--- TEXT SECTION Enclosed Below ---
The Australian economy is expanding at a slower pace with rising interest rates expected to inflict more damage in the months to come.
September quarter national accounts showed the economy grew by 0.6 per cent, which followed a higher 0.9 per cent lift in the June quarter.
In the 12 months to September, the economy swelled by 5.9 per cent from a low base in the third quarter of 2021 caused by lockdowns.
“The September quarter was the fourth consecutive quarter of economic growth, following a contraction in the September quarter 2021, which was impacted by the COVID-19 Delta outbreak,” Australian Bureau of Statistics head of national accounts Sean Crick said.
Experts were anticipating a 0.7 per cent lift over the quarter, with some economists expecting a slightly higher result.
The ABS said household spending drove growth in the September quarter, lifting 1.1 per cent for the quarter and contributing 0.6 percentage points to GDP.
But the amount households are squirrelling away continues to fall, with the household savings to income ratio sliding from 8.3 per cent to 6.9 per cent over the three months.
--- End of Enclosed TEXT SECTION ---
--- RAW DATA Enclosed Below ---
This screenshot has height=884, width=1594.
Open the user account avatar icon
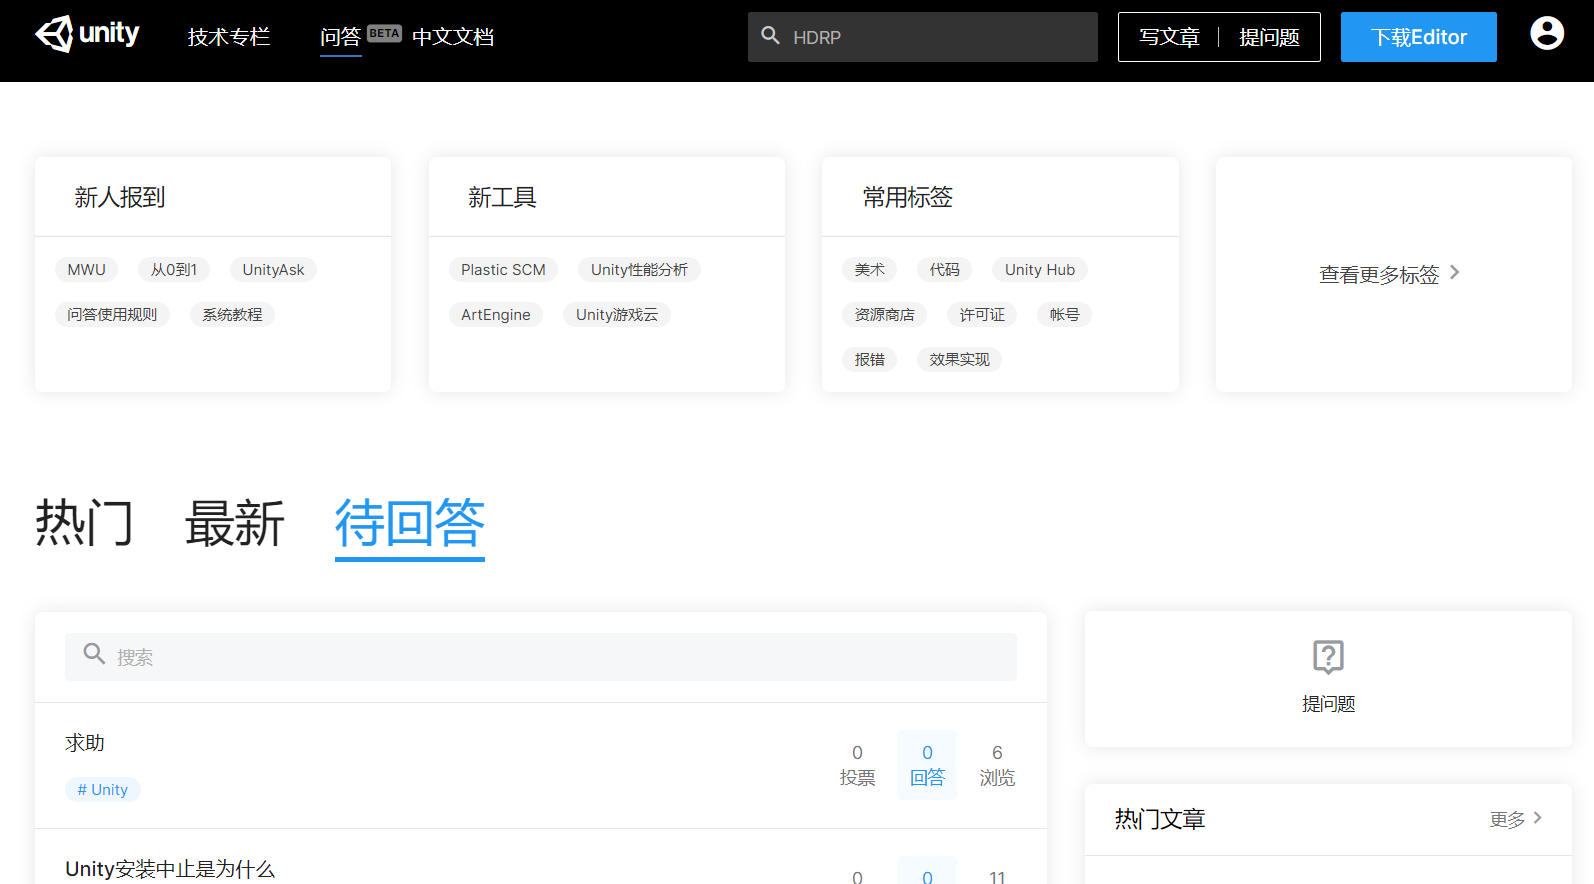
--- End of Enclosed RAW DATA ---
→ **EXERCISE PROMPT**
Repeat everything in the text on the Australian economy from "Experts were anticipating" down to "points to GDP.". The data has no connection to the text on the Australian economy.

→ **ANSWER SPACE**
Experts were anticipating a 0.7 per cent lift over the quarter, with some economists expecting a slightly higher result.
The ABS said household spending drove growth in the September quarter, lifting 1.1 per cent for the quarter and contributing 0.6 percentage points to GDP.